В корявых пальцах, грубых и грязных, он держал бутылочку одеколона, конфискованного у парикмахера Оливко. Он просил смиренно разрешения повидать «свою голубку» и самолично поднести одеколон. Но Анна Валериановна была непреклонна.
Уходя, он жал и тряс холодную, безжизненную руку тёти, прося её всё-таки теперь же если не сказать, то хоть намекнуть голубке Людмиле о сватовстве.
– Первым классом! В соборе будем венчаться… и хор соберём… и чтоб сам архиерей сказал слово. Всё устроим. Да и на платье какой материал? Образчик бы надо – достанем.
Он объяснял, что его сердце болит: видел свою голубку всегда бледной, слабенькой, напуганной и несчастной. А хочется видеть её весёленькой, румяненькой, кругленькой и счастливой.
– Скажи про меня – обрадуй!
Анна Валериановна обещала. Она обещала и намекнуть, и подготовить, и одеколоном надушить немедленно, но настаивала:
– Дайте же ей спокойно отгореваться, отплакаться, окончить траур.
– Людмила плачет! – воскликнул Попов, и как будто слёзы показались в его глазах. – Да я… да я для неё…

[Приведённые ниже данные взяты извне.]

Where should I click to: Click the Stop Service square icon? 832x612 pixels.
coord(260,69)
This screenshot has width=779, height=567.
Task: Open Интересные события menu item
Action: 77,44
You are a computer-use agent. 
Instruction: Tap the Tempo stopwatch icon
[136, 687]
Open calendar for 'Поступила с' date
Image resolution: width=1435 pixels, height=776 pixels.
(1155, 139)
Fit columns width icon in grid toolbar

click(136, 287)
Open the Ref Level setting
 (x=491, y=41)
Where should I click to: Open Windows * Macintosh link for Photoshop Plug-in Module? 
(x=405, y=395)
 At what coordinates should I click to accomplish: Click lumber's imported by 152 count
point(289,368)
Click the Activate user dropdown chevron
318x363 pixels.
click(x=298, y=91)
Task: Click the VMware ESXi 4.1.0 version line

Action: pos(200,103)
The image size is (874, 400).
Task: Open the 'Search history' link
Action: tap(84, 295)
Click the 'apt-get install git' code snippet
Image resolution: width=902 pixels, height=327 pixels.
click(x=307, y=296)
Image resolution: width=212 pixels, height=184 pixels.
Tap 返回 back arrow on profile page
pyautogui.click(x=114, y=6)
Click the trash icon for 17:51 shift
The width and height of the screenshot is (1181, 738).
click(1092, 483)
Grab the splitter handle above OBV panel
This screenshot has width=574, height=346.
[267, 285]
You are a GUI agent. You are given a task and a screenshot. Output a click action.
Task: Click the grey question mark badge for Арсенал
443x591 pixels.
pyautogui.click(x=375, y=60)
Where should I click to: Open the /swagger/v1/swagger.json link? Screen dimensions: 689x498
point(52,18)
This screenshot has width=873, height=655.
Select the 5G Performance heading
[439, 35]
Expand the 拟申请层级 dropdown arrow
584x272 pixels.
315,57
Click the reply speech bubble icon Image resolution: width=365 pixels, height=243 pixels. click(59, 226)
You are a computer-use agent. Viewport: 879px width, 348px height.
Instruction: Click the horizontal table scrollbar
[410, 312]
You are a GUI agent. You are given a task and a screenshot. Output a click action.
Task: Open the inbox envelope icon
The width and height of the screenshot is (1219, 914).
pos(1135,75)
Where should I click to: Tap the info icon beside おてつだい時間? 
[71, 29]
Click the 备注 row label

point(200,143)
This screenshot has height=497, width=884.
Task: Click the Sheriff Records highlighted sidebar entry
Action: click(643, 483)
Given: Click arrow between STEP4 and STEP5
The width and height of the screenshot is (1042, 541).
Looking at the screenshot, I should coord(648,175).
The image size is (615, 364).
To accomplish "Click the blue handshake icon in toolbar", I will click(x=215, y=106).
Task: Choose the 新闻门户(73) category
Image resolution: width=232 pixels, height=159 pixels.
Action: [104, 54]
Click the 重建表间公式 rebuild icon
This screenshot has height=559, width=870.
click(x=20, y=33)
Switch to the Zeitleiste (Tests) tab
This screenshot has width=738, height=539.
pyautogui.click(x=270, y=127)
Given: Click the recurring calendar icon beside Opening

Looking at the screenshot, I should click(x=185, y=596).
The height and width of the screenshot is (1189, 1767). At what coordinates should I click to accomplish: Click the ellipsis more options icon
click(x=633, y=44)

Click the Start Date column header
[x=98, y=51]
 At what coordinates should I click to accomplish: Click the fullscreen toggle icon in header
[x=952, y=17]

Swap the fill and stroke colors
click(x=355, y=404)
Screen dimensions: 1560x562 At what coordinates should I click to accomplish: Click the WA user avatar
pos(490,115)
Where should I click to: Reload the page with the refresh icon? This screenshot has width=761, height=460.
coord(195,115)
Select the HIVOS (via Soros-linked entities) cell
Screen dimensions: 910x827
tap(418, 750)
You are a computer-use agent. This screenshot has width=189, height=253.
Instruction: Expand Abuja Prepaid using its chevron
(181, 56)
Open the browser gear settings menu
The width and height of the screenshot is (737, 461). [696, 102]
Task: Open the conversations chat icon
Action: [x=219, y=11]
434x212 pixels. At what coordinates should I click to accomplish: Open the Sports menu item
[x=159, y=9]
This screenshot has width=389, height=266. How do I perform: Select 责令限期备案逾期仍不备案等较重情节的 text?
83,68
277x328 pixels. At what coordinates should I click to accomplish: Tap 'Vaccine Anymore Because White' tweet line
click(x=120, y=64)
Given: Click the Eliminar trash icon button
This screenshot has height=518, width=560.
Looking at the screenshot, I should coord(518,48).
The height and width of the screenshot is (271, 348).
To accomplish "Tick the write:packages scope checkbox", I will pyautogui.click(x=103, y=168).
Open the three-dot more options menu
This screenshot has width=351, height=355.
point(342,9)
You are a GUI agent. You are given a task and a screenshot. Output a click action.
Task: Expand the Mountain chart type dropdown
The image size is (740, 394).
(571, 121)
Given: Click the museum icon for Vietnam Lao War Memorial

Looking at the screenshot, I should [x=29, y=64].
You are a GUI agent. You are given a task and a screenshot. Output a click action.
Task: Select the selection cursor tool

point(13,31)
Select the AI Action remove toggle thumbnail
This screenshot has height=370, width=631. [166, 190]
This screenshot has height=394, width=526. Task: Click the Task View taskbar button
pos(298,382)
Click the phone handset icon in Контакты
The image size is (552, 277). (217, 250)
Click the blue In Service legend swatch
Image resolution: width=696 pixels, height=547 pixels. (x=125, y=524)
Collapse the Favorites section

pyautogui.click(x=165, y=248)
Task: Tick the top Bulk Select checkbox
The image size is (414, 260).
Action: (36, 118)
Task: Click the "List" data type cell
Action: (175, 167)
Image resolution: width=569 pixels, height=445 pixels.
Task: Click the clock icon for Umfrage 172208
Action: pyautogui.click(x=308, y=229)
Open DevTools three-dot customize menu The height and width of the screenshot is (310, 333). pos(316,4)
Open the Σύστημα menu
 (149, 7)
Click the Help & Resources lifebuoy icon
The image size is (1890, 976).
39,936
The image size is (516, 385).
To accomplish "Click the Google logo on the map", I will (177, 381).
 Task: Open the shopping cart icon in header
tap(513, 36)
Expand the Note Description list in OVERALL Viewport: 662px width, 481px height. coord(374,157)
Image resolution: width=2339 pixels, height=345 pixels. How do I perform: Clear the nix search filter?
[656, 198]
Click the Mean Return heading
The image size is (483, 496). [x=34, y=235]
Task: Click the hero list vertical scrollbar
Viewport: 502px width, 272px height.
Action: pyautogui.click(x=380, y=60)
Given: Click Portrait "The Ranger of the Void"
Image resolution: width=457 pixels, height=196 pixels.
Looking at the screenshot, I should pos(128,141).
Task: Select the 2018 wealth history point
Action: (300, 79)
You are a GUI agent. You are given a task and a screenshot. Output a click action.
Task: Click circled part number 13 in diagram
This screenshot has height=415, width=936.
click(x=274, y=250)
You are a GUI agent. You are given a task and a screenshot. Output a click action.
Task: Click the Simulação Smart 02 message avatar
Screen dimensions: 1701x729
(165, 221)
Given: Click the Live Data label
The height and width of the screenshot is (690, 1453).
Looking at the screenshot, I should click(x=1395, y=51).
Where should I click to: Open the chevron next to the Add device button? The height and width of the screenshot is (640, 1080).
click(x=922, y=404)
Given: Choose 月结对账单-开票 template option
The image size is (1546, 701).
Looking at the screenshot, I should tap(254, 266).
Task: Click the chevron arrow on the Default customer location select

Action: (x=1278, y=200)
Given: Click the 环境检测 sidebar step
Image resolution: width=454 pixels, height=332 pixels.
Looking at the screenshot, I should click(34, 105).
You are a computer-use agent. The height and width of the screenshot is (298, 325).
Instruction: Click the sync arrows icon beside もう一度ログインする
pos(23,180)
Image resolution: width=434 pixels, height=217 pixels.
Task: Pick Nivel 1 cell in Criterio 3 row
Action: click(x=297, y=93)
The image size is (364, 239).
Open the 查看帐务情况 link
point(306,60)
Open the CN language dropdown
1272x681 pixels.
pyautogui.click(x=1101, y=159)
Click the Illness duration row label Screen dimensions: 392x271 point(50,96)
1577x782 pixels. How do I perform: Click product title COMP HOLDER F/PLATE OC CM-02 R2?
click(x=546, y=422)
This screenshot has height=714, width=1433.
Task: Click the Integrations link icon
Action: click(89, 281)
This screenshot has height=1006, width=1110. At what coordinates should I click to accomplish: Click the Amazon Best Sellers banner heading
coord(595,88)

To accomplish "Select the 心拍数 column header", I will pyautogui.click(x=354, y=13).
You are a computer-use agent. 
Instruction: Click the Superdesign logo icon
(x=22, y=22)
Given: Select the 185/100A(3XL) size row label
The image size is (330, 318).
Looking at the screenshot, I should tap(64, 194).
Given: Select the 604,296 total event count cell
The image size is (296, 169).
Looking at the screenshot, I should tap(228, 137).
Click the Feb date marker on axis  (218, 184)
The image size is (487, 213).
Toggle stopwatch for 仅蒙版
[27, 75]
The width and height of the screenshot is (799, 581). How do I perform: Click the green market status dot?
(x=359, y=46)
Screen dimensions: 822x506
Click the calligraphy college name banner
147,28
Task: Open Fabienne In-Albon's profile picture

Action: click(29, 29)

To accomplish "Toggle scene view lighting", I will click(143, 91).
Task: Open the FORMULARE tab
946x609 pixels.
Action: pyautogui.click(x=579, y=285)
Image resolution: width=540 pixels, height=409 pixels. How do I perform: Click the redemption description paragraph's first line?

Но тётя выпроваживала его решительно.
– Поймите: девушка, воспитанная в семье, в спокойной обстановке, вдруг подвергается таким ужасным несчастьям. Напуганная, слабая, осиротевшая, в разграбленном доме… она плачет на могиле брата… её мать больна… Имейте, наконец, сердце: дайте ей успокоиться. Через две недели заговорим о вашем сватовстве.
Попов понимал. Попов соглашался. Сочувствие, жалость смотрели из его глаз.
– А ты её успокой! Ни Полина, ни Варвара вас больше не тронут. Я к этому делу присматриваюсь. Сюда не вернётся Варвара, я к ней одного своего товарища пошлю: прикончит, как Бог свят. А Полина – плёвое дело. Я в лицо её рассмотрел, чтоб не ошибиться, которая. Говорит много: дракон китайский! Слушать её противно, не под силу. Ну, убрать её ничего не стоит: настоящего значения в ней нету. Законом под расстрел подведу. А ты скажи, тётенька, может, ещё кого Людмиле нашей приуспокоить желательно?
Он ушёл наконец. Но его забота о Миле, его горячее участие, его готовность рассчитаться с врагами Милы свидетельствовали, что Миле надо скрыться, и поскорее.
Главное, в чём нуждалось правительство, были пищевые продукты и деньги, вернее, золото и тому подобные ценности. Пришло время и парикмахеру Оливко познакомиться с этой истиной. Клим Попов оказывал правительству огромные услуги в добывании средств. Он стал незаменим, и вес его в тесном кругу правящих возрос чрезвычайно.
Вопрос о финансировании правительственных нужд и учреждений путём конфискации частных имуществ был снова на повестке дня. Увлечённый театральной стороной революции, Оливко с тёмными предчувствиями и даже с некоторой брезгливостью относился к тому, что было грабёж, разбой и насилие. Он старался не вникать в сущность таких дел. Подписав «к исполнению», он передавал их в «комиссию», где царил Попов.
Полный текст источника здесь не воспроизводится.